L'Autre, histoire d'amour pour petits et grands

"Vous empruntez la passerelle, vous suivez les enfants et ensuite, c'est immédiatement sur votre gauche": les explications qu'une dame de l'accueil de la MC2 m'a données mardi dernier m'ont amusé, mais elles avaient le mérite d'être précises. Grâce à elles et à l'invitation qui m'avait été offerte, j'ai eu beaucoup de plaisir à découvrir L'Autre, un spectacle de danse familial, puisqu'accessible aux plus jeunes. Après les représentations à Grenoble, il va très bientôt repartir en tournée. L'occasion idéale pour moi d'en dire un mot avec Cécile Laloy, sa metteuse en scène ! Mais sans aller trop vite toutefois...

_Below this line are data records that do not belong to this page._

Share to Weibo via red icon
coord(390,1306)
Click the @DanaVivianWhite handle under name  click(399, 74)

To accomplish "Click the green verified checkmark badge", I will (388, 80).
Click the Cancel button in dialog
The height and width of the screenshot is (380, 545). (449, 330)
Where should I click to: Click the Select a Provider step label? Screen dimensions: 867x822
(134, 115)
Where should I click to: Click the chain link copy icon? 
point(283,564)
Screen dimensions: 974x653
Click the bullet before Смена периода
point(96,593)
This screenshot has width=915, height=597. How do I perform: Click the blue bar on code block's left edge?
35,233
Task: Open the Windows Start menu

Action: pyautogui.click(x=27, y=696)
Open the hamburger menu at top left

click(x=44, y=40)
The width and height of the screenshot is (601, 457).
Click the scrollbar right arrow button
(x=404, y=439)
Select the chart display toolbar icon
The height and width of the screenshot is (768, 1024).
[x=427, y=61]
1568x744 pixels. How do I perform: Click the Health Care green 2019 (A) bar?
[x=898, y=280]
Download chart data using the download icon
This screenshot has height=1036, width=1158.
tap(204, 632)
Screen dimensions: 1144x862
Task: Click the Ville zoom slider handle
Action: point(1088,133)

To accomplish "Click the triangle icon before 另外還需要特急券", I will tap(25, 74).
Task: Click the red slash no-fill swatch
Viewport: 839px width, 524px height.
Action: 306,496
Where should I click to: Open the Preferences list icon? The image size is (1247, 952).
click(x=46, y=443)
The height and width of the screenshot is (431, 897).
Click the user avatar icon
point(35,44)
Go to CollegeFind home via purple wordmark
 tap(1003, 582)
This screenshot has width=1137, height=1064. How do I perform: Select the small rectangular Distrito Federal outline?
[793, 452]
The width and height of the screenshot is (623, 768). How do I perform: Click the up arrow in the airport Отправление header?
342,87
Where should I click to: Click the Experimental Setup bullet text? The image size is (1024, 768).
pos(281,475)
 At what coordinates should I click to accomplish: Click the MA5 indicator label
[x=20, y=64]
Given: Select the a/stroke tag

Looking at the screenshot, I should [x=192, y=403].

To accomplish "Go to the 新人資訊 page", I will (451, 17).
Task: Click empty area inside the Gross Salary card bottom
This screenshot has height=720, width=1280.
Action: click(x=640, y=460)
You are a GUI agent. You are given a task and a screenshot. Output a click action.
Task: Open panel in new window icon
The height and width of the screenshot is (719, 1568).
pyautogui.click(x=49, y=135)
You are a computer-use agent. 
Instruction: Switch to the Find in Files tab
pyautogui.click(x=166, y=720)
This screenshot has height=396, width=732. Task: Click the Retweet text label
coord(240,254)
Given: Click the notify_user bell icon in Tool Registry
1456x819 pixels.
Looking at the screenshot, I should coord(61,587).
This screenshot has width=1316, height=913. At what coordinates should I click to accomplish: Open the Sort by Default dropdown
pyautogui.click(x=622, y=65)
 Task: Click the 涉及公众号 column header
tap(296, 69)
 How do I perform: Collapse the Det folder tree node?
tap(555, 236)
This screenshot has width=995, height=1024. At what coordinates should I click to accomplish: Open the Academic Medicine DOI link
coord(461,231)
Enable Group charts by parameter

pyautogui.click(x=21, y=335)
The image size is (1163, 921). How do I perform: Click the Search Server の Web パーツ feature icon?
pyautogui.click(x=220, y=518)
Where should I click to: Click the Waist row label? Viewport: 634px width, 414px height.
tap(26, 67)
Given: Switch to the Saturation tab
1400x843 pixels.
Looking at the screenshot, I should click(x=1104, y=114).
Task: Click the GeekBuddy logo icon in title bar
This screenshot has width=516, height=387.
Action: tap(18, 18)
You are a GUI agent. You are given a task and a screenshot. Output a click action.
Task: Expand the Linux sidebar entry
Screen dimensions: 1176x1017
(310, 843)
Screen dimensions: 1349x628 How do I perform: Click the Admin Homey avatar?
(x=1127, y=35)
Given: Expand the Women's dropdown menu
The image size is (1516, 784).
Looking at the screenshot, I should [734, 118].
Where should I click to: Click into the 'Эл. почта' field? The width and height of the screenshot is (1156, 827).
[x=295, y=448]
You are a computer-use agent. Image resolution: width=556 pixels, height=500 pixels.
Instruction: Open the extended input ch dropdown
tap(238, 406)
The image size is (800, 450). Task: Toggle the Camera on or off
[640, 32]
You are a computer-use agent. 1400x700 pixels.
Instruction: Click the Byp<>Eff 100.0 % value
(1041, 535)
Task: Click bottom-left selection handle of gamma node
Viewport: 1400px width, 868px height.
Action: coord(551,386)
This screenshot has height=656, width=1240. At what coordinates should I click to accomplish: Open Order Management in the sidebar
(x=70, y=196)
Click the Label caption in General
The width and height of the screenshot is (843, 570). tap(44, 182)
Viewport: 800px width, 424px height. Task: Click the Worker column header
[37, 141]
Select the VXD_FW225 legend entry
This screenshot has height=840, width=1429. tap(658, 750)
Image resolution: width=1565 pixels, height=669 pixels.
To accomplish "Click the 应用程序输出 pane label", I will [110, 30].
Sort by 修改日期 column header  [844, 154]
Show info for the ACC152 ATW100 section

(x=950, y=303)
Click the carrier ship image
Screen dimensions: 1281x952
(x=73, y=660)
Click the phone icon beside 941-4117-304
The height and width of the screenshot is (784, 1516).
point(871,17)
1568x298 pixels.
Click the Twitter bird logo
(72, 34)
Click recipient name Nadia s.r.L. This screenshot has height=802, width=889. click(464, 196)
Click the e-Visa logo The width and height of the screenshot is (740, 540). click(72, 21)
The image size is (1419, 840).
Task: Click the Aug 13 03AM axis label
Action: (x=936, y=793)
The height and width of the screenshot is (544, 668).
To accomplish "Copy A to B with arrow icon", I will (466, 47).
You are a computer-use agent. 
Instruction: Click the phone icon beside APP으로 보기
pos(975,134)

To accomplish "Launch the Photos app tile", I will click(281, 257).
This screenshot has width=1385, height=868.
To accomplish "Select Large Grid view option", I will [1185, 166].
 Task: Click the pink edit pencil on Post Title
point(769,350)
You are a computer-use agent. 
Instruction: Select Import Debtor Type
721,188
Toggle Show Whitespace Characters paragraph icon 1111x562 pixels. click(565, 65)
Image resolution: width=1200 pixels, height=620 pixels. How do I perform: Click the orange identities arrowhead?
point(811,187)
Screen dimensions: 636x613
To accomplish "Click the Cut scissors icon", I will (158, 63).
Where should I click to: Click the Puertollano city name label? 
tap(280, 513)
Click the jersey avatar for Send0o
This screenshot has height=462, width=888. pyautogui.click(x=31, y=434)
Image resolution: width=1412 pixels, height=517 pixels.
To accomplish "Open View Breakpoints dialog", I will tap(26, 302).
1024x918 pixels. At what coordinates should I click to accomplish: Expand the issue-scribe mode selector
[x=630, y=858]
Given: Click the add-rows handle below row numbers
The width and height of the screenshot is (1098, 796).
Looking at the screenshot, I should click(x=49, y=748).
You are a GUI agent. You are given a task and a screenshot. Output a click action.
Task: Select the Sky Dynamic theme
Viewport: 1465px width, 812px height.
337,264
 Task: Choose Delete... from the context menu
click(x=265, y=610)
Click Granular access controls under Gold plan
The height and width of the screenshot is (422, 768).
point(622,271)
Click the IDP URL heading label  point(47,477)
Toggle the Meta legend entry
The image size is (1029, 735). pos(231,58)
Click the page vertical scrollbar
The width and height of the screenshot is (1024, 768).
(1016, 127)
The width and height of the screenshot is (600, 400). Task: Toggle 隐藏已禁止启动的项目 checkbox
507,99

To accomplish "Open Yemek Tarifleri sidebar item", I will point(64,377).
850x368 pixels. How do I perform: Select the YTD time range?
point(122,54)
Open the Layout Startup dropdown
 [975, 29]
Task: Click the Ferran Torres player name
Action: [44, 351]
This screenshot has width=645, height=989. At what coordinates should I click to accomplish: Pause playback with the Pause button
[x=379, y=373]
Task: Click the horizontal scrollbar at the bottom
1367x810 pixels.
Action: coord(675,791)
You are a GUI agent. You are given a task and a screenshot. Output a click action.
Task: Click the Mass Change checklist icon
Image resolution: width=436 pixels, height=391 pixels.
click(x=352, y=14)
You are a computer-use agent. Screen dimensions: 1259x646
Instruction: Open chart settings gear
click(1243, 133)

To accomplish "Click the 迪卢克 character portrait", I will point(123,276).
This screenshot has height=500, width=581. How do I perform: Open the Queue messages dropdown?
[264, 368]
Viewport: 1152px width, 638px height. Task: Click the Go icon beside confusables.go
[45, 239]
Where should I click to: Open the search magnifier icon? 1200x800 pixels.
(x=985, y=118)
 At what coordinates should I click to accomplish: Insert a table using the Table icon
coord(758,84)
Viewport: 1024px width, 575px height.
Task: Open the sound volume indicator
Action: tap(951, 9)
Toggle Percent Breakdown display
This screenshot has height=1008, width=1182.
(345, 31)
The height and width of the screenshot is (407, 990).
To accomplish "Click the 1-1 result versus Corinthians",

D'abord, me répéter : L'Autre est un beau moment de danse, burlesque et poétique. Sur le plateau, deux inconnus semblent se réveiller : la danseuse Marie-Lise Naud, 1,75 m, et son partenaire Antoine Besson, 1,57 m. Une telle différence de taille n'est pas anodine car elle induit aussitôt un regard particulier sur ce duo qui n'est pas - ou bien pas encore - un couple. Entre eux, Johanna Moaligou se promène et ressemble à une bonne fée : ses très imaginatives interventions, à partir d'objets aussi divers qu'une canne à pêche, un sèche-cheveux ou un jouet-téléphone, rapprochent Marie-Lise et Antoine. Dans la salle, on en prend plein les yeux, d'autant plus que les spectateurs sont répartis en carré, tout autour de l'espace scénique. Si j'en juge par les réactions sonores des enfants, mardi, ils ont été surpris, dérouté parfois et charmé souvent. À vrai dire, bien que silencieux, j'ai moi aussi été émerveillé. Pour le meilleur ou le pire, j'ai découvert une nouvelle origine du monde, avec des personnages qui s'appellent Adam et peut-être Ève. Il a d'ailleurs très vite été question d'une pomme. Bonne à croquer ou pas ? Je ne veux pas en dire plus pour vous laisser la surprise ! Et c'est là que Cécile Laloy intervient...


Cécile, bonjour. Quelles sont vos premières impressions après vos représentations dans des villages autour de Grenoble et votre passage à la MC2 ?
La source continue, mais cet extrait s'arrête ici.